No sabéis que sensación tan increíble, verte delante de tus ojos un barco tan grande, que sería nuestra casa durante los próximos días, ¡nos sentíamos como en Titanic! Muchísima gente haciendo cola para poder pasar, pero ante nuestro asombro (no estamos acostumbrados a ello), al tener contratada una suite, nada más presentar nuestros pasaportes, un chico nos recogió las maletas y nos pasó adentro, saltándonos todas las colas. 

Una vez en el barco, tras realizar las presentaciones, explicarnos un poco el funcionamiento y realizar un simulacro de emergencia (es obligatorio siempre), nos dispusimos a dar una vuelta por el barco para descubrirlo todo y tomarnos nuestro primer cóctel en la cubierta. Muy recomendable llevar todo incluido (paquete de bebidas también), ya que merece la pena. Pensad que vais a pasar muchas horas metidos en el barco y que lo que más vais a hacer (y mucho) es comer y beber.



Características del Crucero Celestyal Olimpia

El Celestyal Olimpia tiene capacidad para unas 1.600 personas.
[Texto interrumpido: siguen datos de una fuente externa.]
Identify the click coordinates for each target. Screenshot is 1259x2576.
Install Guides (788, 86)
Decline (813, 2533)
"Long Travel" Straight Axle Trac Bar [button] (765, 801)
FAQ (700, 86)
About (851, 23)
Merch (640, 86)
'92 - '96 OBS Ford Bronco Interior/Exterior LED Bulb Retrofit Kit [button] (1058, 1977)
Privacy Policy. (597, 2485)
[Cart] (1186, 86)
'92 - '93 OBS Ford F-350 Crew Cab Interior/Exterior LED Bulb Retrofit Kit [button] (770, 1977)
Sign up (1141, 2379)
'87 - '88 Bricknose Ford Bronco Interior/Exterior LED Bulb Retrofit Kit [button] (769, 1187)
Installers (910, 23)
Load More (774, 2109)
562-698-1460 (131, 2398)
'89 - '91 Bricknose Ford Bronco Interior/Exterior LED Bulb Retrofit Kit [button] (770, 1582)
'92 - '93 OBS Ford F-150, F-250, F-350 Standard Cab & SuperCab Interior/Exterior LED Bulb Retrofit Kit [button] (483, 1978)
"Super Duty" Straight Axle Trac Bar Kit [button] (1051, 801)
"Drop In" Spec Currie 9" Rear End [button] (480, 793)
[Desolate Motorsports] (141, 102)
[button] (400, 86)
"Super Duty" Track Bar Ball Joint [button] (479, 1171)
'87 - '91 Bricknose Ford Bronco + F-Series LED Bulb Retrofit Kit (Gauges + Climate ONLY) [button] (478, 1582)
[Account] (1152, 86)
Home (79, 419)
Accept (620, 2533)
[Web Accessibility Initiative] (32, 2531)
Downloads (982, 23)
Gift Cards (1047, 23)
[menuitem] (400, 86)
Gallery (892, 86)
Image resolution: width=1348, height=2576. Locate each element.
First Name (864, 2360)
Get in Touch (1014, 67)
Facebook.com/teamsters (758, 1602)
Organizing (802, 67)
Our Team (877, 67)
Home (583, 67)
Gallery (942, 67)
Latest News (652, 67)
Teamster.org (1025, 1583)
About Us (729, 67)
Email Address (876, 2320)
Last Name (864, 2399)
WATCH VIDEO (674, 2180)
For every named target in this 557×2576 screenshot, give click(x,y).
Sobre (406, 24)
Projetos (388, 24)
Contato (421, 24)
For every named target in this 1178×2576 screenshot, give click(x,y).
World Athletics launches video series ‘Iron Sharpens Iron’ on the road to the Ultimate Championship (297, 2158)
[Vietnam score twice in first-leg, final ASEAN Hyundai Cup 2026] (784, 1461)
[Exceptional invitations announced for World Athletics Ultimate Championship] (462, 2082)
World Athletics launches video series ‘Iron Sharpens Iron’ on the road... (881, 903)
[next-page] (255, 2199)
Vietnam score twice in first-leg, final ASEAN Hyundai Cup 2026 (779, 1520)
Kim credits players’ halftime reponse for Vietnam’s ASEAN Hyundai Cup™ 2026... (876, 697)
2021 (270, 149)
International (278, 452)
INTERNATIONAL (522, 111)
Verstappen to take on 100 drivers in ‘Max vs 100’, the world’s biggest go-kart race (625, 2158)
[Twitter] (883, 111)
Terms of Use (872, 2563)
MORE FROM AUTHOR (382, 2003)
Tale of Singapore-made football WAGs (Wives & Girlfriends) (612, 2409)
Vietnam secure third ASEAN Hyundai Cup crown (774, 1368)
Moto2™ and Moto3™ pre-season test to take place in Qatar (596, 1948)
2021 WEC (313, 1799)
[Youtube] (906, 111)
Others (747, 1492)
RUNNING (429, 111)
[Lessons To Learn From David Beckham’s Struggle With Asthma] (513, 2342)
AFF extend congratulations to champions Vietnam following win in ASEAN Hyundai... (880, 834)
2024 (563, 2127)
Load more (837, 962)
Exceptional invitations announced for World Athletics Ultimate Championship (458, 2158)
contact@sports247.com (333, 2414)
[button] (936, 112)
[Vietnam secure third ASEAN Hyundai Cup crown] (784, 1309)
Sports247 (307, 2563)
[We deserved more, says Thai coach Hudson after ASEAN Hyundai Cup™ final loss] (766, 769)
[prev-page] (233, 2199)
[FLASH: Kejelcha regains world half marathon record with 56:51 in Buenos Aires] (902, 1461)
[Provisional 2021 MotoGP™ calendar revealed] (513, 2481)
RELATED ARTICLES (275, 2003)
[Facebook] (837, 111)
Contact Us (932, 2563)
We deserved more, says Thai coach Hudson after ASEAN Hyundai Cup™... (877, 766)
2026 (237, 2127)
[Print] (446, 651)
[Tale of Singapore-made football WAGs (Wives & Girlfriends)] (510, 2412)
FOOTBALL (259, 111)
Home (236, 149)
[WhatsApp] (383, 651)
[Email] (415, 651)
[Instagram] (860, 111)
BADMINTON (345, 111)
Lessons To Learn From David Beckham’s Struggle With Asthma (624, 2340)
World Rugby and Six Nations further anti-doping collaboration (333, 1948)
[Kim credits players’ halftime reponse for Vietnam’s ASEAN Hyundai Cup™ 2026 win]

Cuenta con salones, bares, restaurantes, discoteca, un gimnasio, zona para niños, casino, piscina en cubierta, tiendas... y mucho más. 


Al elegir tu habitación, podrás escoger entre camarote interior, exterior o suite. Personalmente, creemos que merece la pena cogerse una suite. El precio varía poquísimo y la diferencia es abismal.

Suite en el Celestyal Olimpia
Nuestra suite no tenía balcón, pero si una ventana enorme. El primer día nada más llegar nos habían puesto una cesta de frutas como obsequio.

El Celestyal Olimpia realiza el recorrido del Crucero Egeo Icónico, recomedado para personas que viven su primera experiencia en un crucero por Grecia.

Recorrido del crucero por las Islas Griegas

Día 1: Mykonos

Tras embarcar y poner rumbo a nuestra primera parada, decidimos empezar a disfrutar de nuestra "casa", no había tiempo que perder. 

Alucinamos con nuestra suite, espaciosa, cómoda y con todo lo necesario para pasar unos días perfectos. 

Nuestra primera parada fue subir a uno de los bares de la cubierta y pedirnos nuestro primer cóctel, ¡no nos creíamos lo que estábamos viviendo! Las sensaciones fueron alucinantes. Nos sentíamos como niños con juguetes nuevos.


Tras echar un vistazo a las actividades del día, le dije a Juan que quería que bailáramos, así que estuvimos en las clases de baile griego y en la de merengue, ¡cuánto nos reímos! 

La megafonía avisa que estamos llegando a Mykonos y los nervios ya empezaban a apoderarse de mi. 

En este primer día, cometimos un error que ya no nos pasó más (pecamos de novatos). En Mykonos el barco no nos dejó en puerto, por lo que el desembarco era con lanchas. Había que ir a recoger unos números a partir de las 14 horas y como nos lo estábamos pasando tan bien en las clases de baile, fuimos casi a última hora, así que nos dieron de los últimos números, lo que significaba que desembarcaríamos de los últimos. 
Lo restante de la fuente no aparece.